- _Reading passage_:
And, I would agree this has been a really interesting thread. Nice to see the nuanced, un-judgy discussion by near all.
Certainly in my experience, the supply can fluctuate to the degree that many Heroin users don't want too much competition. Many potential users/experimenters have to work to a certain extent to gain entry into the clique. I certainly never saw any deliberate or planned 'targeting' of those deemed vulnerable. In fact I saw the contrary. The older established sceners would try to persuade the curious NOT to try Heroin. Yes they wore their 'experienced user' image as a kind of 'wounded badge of honour' aware that in the eyes of the younger/less experienced ones, it gave them a kind of fucked up aspirational wasted elegance but still, I saw little evidence of actual targeting.
Of course I can only speak for where I lived, socialised, trained and worked. It may not be the same elsewhere.
Mignonette I know that not every heroin addict is pushing it on other people and you are right that many would discourage others from getting involved. But at the same time these are likely to be addicts who are the end of the heroin 'food chain' who are consumers only and not suppliers.
But targeting very definitely goes on. With respect to you, as you have been observing this in a professional capacity it's extremely unlikely that people who were involved in dealing would have been open with you.
On my experience it does happen, if people want to deal, they will create customers.
I have been involved not only as a professional, sadly. I led a dissolute life before straightening out and training. I thought my experiences might help make me useful in the field.
But yes, I can only speak for my experiences.
Most of the real suppliers i encountered in both capacities were pretty well insulated from the end of the trail. There were so many layers w/ each one tipping in more glucose etc to increase their profits and most of them were selling to support their own habit/consumption.
I'm sorry to dip in as a 'light weight' again, but I seem to remember being given morphine as a relief from pain when I was about 13 and had broken a bone during a rugby match.
Is it still current practice to give a child morphine?
My memory of it is sitting in the car park completely zonked, but fancying every nurse that walked by (nothing unusual in a 13 y/o boy's mind there), and assuming they fancied me (maybe less normal)...

- _Supplied entries_:
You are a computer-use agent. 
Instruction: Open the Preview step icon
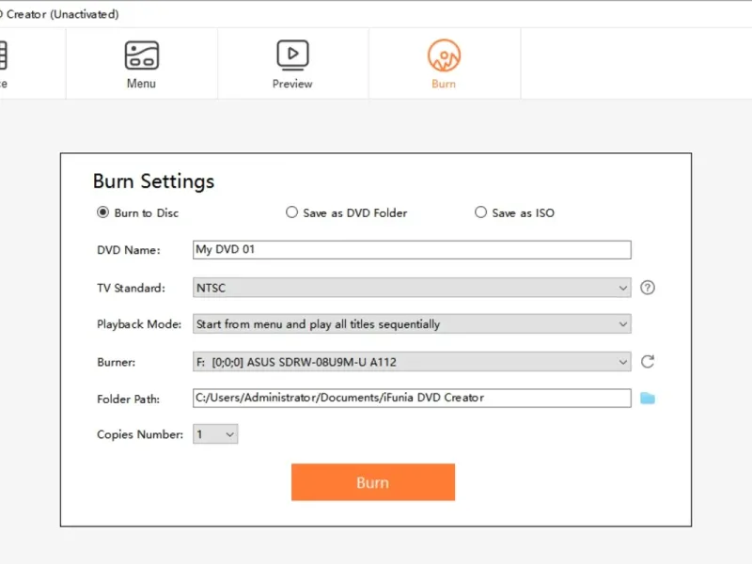coord(292,55)
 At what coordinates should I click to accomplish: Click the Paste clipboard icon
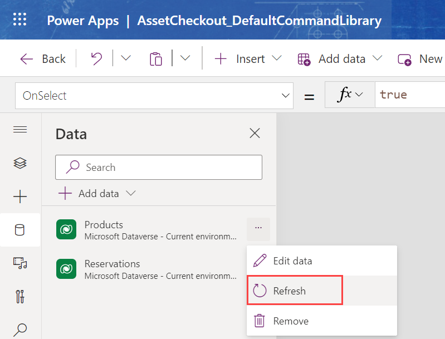tap(155, 58)
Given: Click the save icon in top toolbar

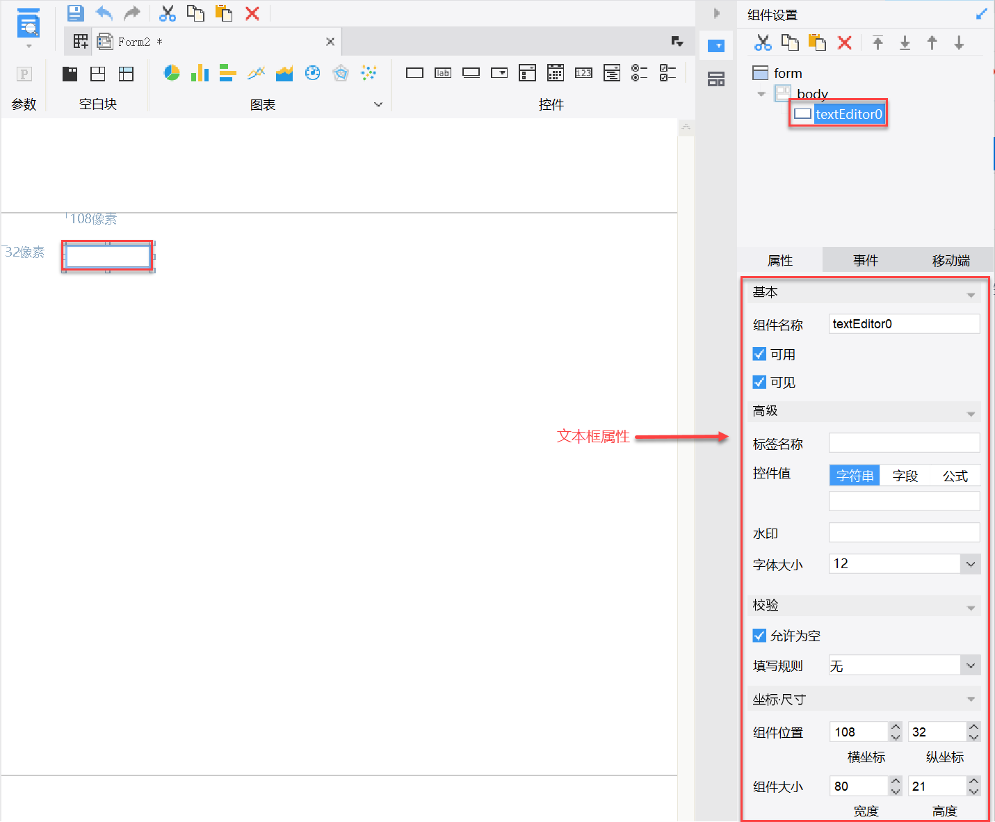Looking at the screenshot, I should point(75,13).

- _Task details_: Please carry on the forum thread about heroin use, starting after its last post. The records are separate material with no connection to the forum thread about heroin use.

- _Answer area_:
Complex Aw poor you- that must have been a little discombobulating.
I'm not sure what the absolute policy is for children per se but my 16 year old daughter was on a diamorphine pump PCA (Patient controlled Analgesia) after her 13 hour surgery for Kypho-Scoliosis (some years ago now). She remained on it for three days until her chest tubes were removed. However she was safely off her legs, confined to bed. Generally after such strong analgesia they keep you in unless parents/guardians can ensure you don't stagger in front of a bus/fall down stairs post discharge.
It is a good pain killer for distress because of its dissociative properties. However the hallucinations that some people suffer from cannot be predicted in advance of administration. Nor the innocent teenage lechery
When I had DD I suffered a massive PPH. A huge amont of blood drained from my body in a matter of seconds. As I was drifting out of consciousness I felt like someone was giving me a warm fuzzy cuddle and everything felt peaceful and proper. I was nearly dying!
I later discussed this experience with a aneasitist ( sp) Dr who said that is very much what heroin feels like.
I have no clue why this is - it wasn't synthetic it was just me!??
Does heroin dangerously lower blood pressure? That is what you were feeling.
I had a year living on morphine with severe endometriosis. I still have a lot of it, it was like liquid happiness when I was in pain but now I'm not I have no temptations to take it, I have a zero addictive nature though.
if you have ever had diamorphine for pain ie labour then you have had medical heroin felt nice.